(DATA RECORDS Opens)
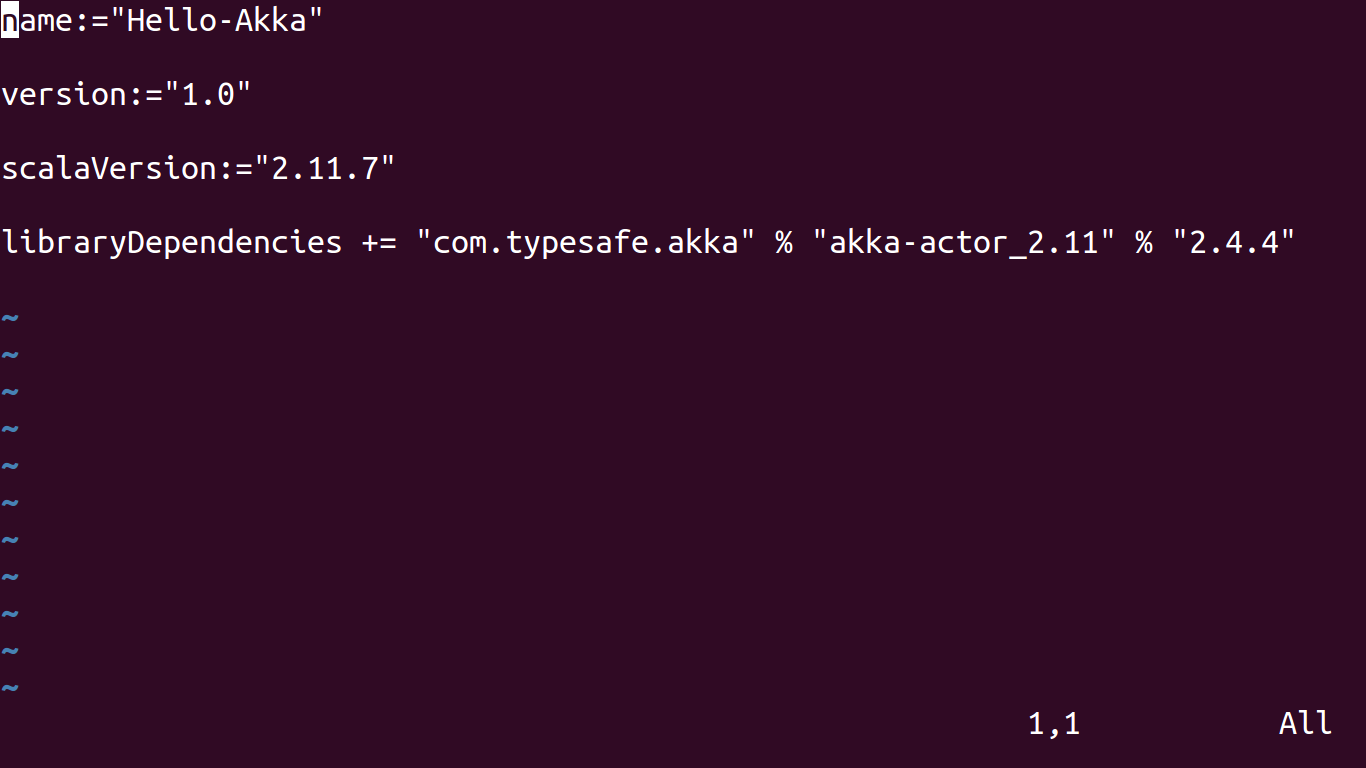The width and height of the screenshot is (1366, 768).
Task: Click the first tilde empty-line marker
Action: point(10,318)
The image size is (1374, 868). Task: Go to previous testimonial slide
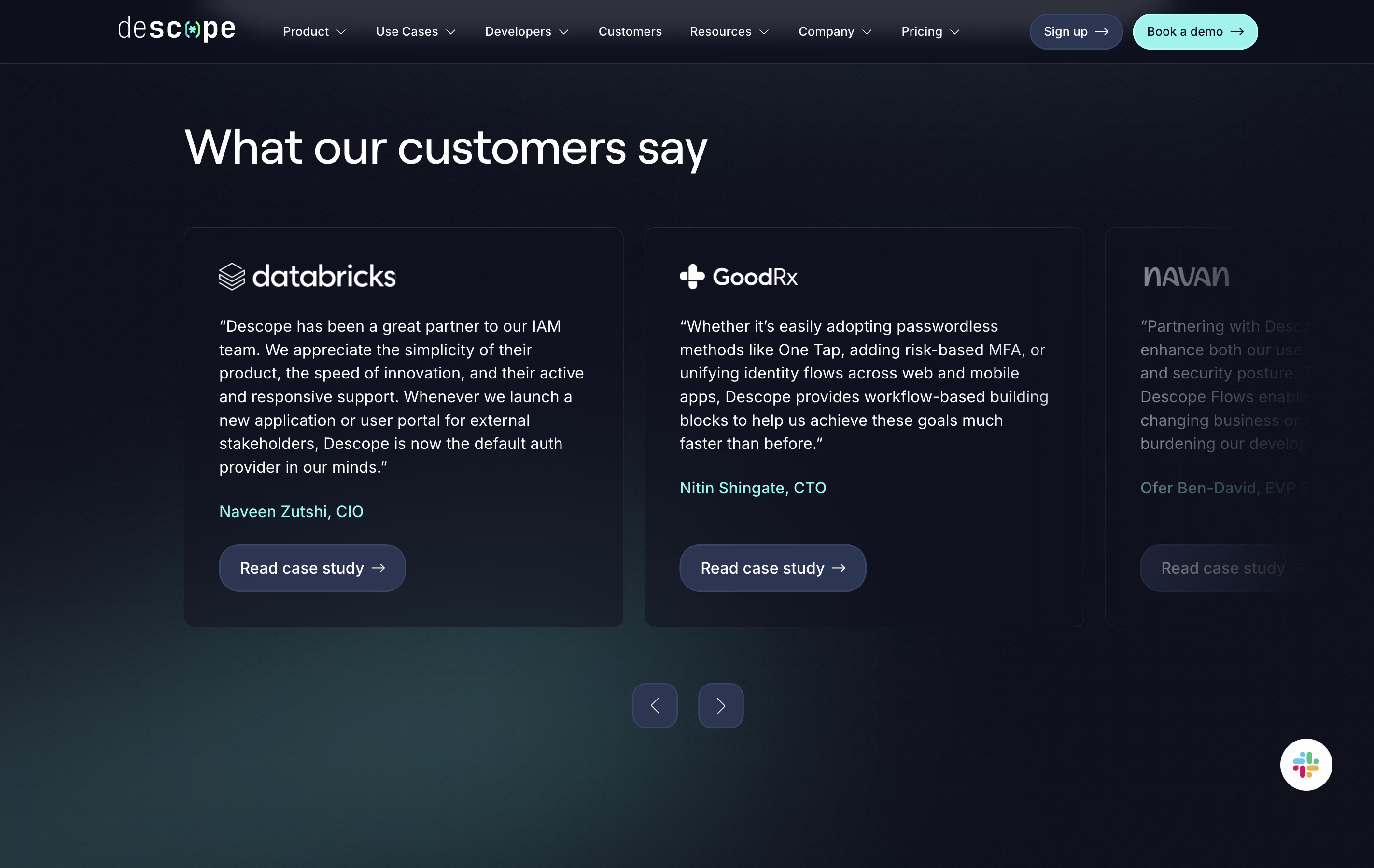tap(655, 705)
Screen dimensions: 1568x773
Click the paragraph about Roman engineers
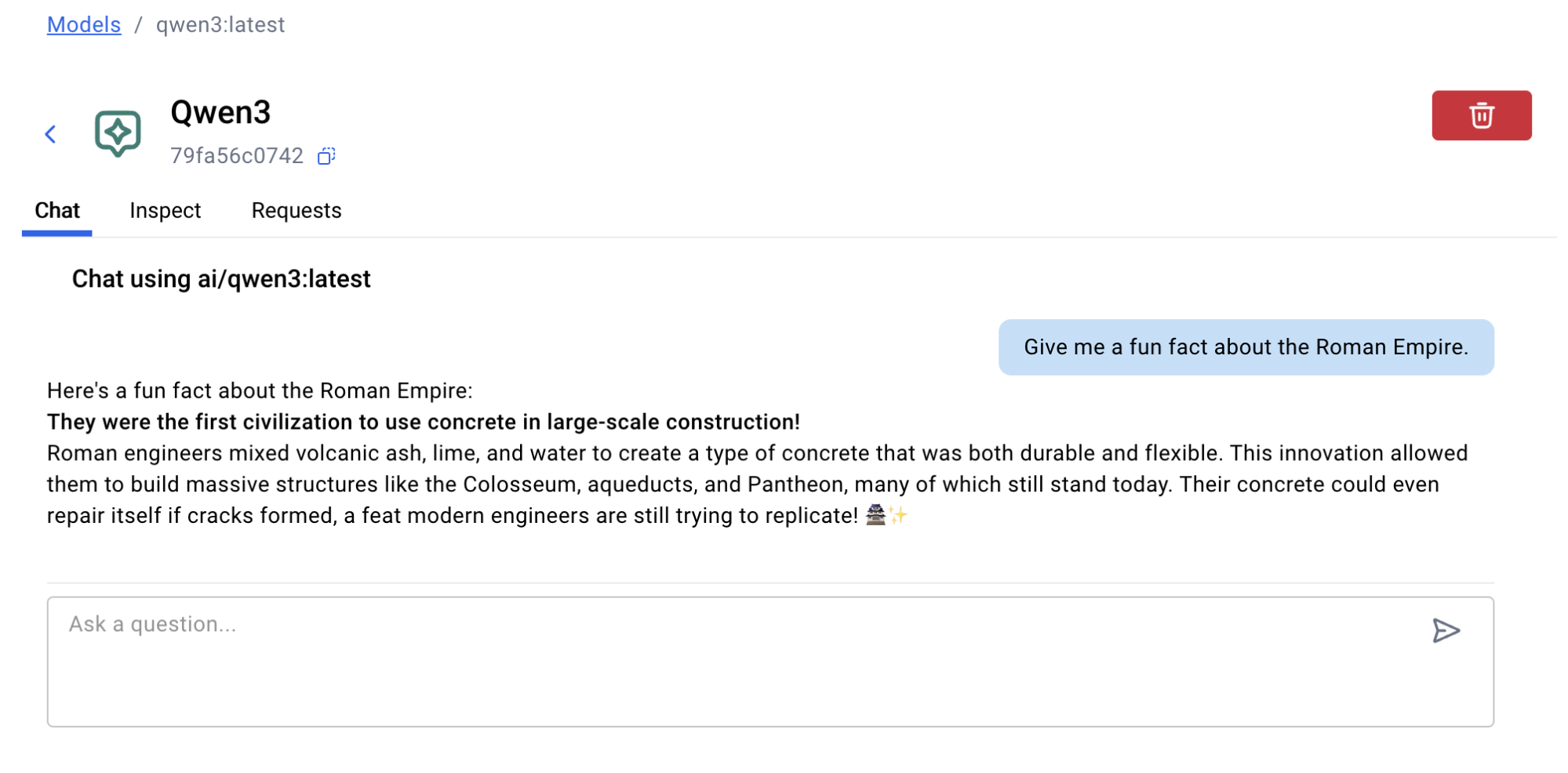pyautogui.click(x=753, y=484)
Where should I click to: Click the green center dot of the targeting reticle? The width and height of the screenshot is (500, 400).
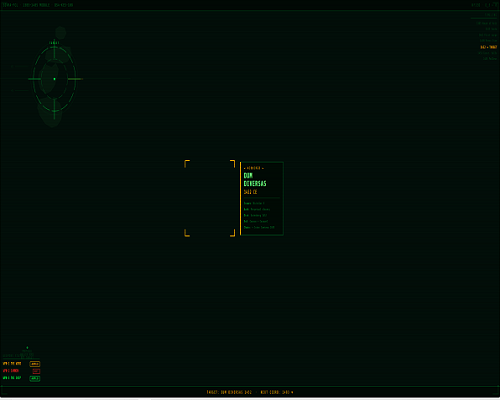[54, 79]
(DATA RECORDS Closes)
**WHAT YOU NEED TO DO:**
Final task for the records above: print exactly the lines from the one that contains "Click the paragraph about Roman engineers" through the last line, both ends included, pictures excluded.

**FINISHED TASK:**
Click the paragraph about Roman engineers
pyautogui.click(x=753, y=484)
Where should I click to: Click the green center dot of the targeting reticle? The width and height of the screenshot is (500, 400).
[54, 79]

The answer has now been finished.